An Efficient Approach to the Discovery of Potent Inhibitors against Glycosyltransferases

We describe a standardized approach for searching potent and selective inhibitors of glycosyltransferases by high throughput quantitative MALDI-TOFMS-based screening of focused compound libraries constructed by 1,3-dipolar cycloaddition of the desired azidosugar nucleotides with various alkynes. An aminooxy-functionalized reagent with a stable isotope was conjugated with oligosaccharides to afford glycopeptides as acceptor substrates with improved ion sensitivity.
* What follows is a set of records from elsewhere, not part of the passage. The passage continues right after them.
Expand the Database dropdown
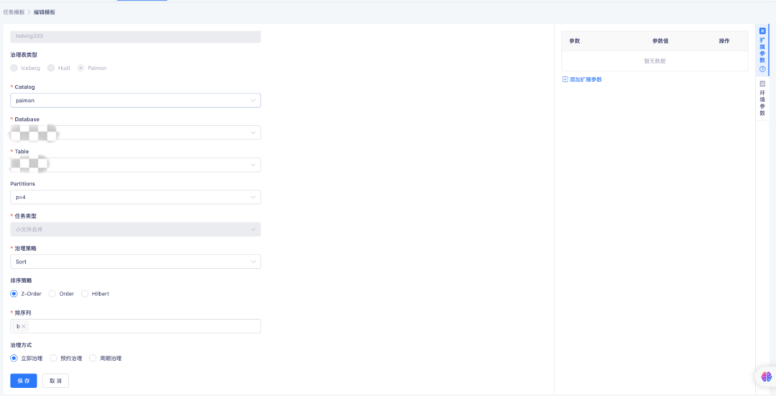This screenshot has height=396, width=776. pos(136,133)
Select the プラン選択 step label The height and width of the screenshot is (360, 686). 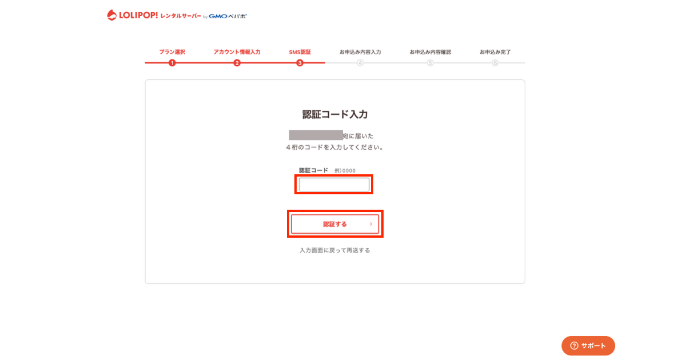pos(172,52)
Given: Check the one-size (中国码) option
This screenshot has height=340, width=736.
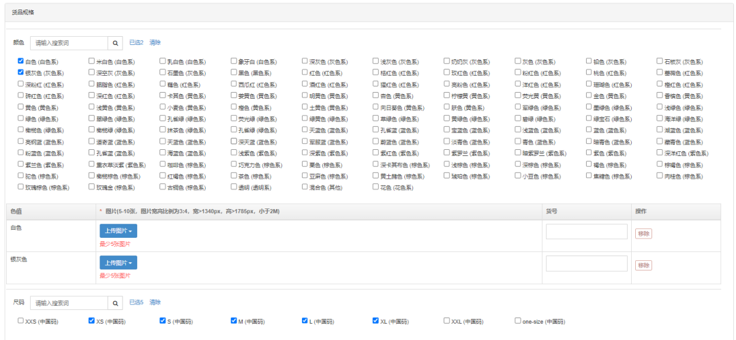Looking at the screenshot, I should tap(518, 320).
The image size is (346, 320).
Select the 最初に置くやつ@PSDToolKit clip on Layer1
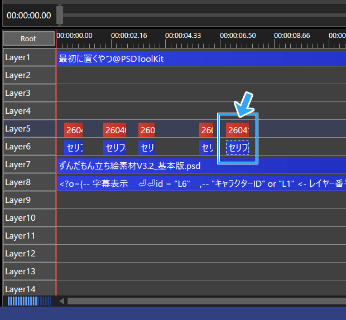[x=201, y=58]
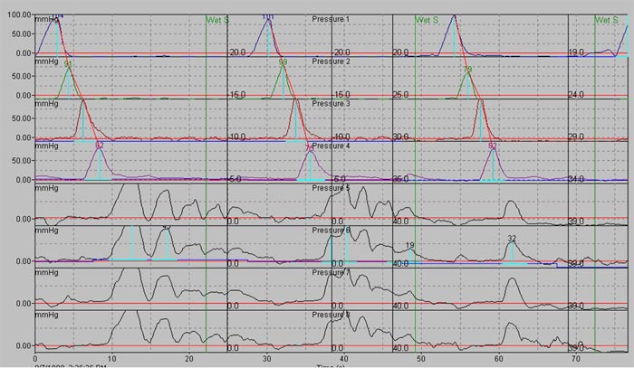Click the peak value 32 on Pressure 6
This screenshot has width=634, height=368.
coord(512,239)
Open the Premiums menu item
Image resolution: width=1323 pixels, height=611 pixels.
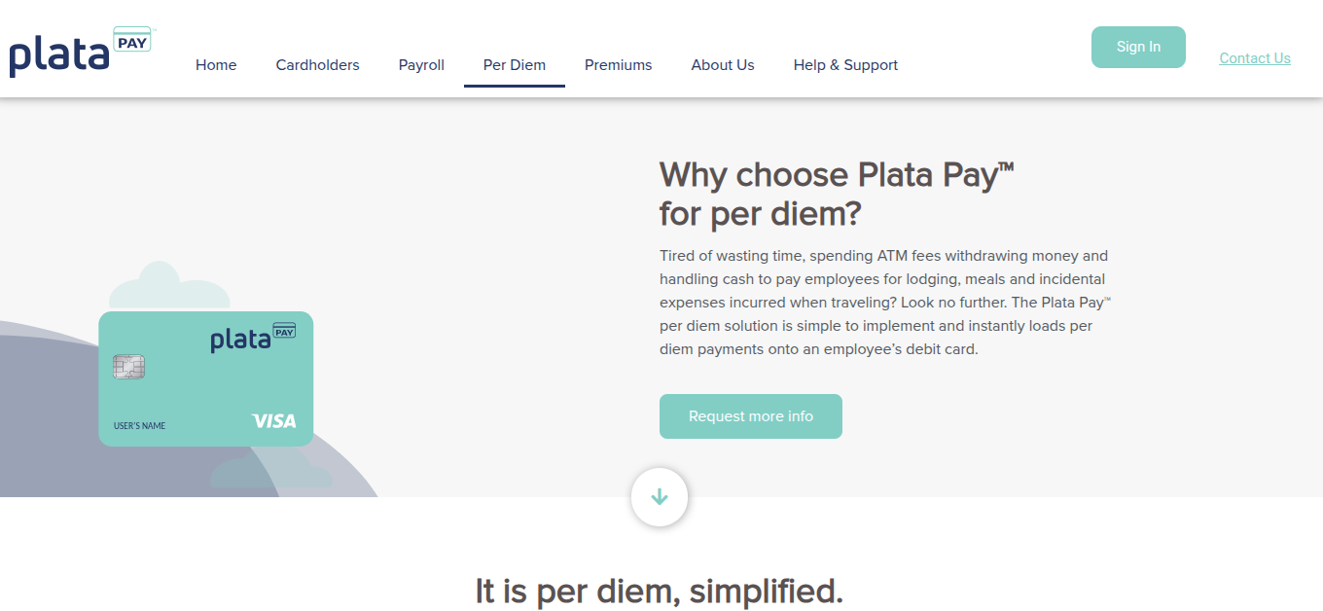click(618, 65)
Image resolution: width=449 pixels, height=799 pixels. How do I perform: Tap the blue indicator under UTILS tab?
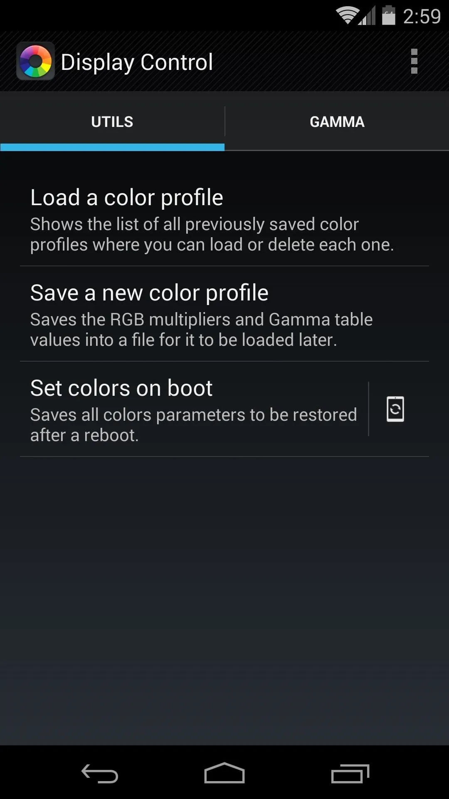pyautogui.click(x=112, y=147)
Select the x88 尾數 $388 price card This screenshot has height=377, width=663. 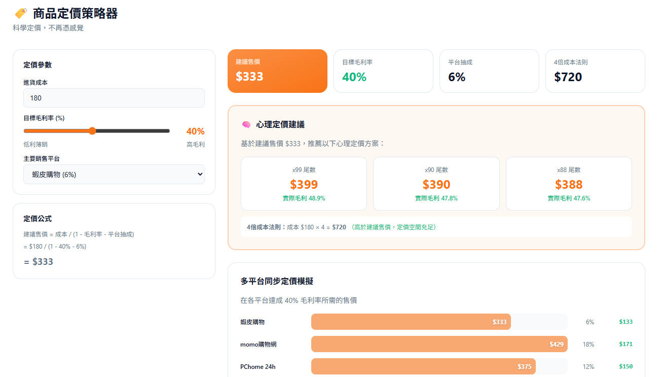(x=569, y=184)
Enhanced ionization potency of new substrates allowed for MALDI-TOFMS-based facile and quantitative analysis of enzymatic glycosylation in the presence of glycosyl donor substrates. A non-natural synthetic sugar nucleotide was identified to be the first highly specific inhibitor for rat recombinant alpha 2,3-(N)-sialyltransferase (alpha 2,3ST, IC50 = 8.2 mu M), while this compound was proved to become a favorable substrate for rat recombinant alpha 2,6-(N)-sialyltransferase (alpha 2,6ST, K-m = 125 mu M). Versatility of this strategy was demonstrated by identification of two selective inhibitors for human recombinant alpha 1,3-fucosyltransferase V (alpha 1,3-FucT, K-i = 293 nM) and alpha 1,6-fucosyltransferase VIII (alpha 1,6-FucT, K-i = 13.8 mu M).